Martin Roth: I'm perhaps not as shocked now as I have been for weeks already. I slowly got used to the situation. Nevertheless, once it becomes clear, it is even worse.
I consider this outcome a personal defeat. It's like a separation in a relationship: as long as the process is underway, you can't really believe it's happening. You only really wake up once it's finalized. That's how I feel now.
You had feared this could happen, but were you expecting it as well?
What's the difference? I already found the "war rhetoric" in the Brexit debate so aggressive - so untypically English.
What happened to tolerance, solidarity and charity? And I'm not a dreamer. I'm just talking about basic values - manners that are part of our upbringing and connect us. Where are they now?
That doesn't just go for England. The same thing is happening in France with Le Pen, and in Germany with the AfD party. A "me-first" mentality has suddenly started to spread - and it is brutal.

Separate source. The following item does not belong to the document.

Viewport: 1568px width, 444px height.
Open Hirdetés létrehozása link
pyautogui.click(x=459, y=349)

I can understand that people ask: how should we deal with Brussels? But it seems crazy to me that this question should lead to smashing everything else. It is destroying the future of our children. That's sad. A majority of older people have voted for the Brexit, while the younger generation wants to remain in the EU. That means the elderly have stolen the youth's future.

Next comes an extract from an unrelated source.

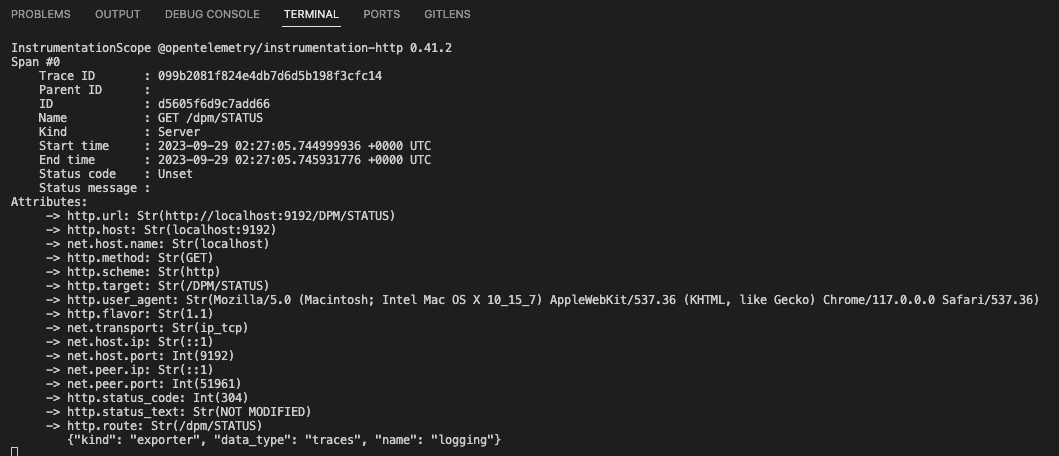
Task: Click the exporter JSON log line
Action: [284, 440]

How will this impact the cultural sector?
I have no idea. We can discuss this every week. On a national level, we will have to get used to living without European funds. That will especially affect research.
But I actually feel affected on an ideological level more than on an economic one. We are entering the separation phase. It will be horrible.
How can culture react - throughout Europe?
I don't like this question. Artists aren't clowns you can fetch to shake up politics and say "You could also think this way." A cobbler should stick to his trade.
Many artists expressed their worries before the Brexit though.
The cultural sector cannot redress anything now. Artists will stay out of it. They might go into an inner emigration or try to rebuild something long-term. But it's not as though we can expect much of a direct reaction from the arts or from artists. I wish that were different.
On the other hand, the day after the referendum, nobody knows what a Brexit concretely means - whether it will lead to new customs or visa regulations for example.
Our international networks will not collapse, but their background is being questioned. Until now, we had assumed we were all working together towards a common platform. Now that platform has been smashed.
Martin Roth, born in 1955, has been the director of the Victoria and Albert Museum in London since 2011. He was one of the first Germans to lead a major British museum. He has been appointed President of the German "Institut für Auslandsbeziehungen" (Institute for Foreign Relations) beginning next year.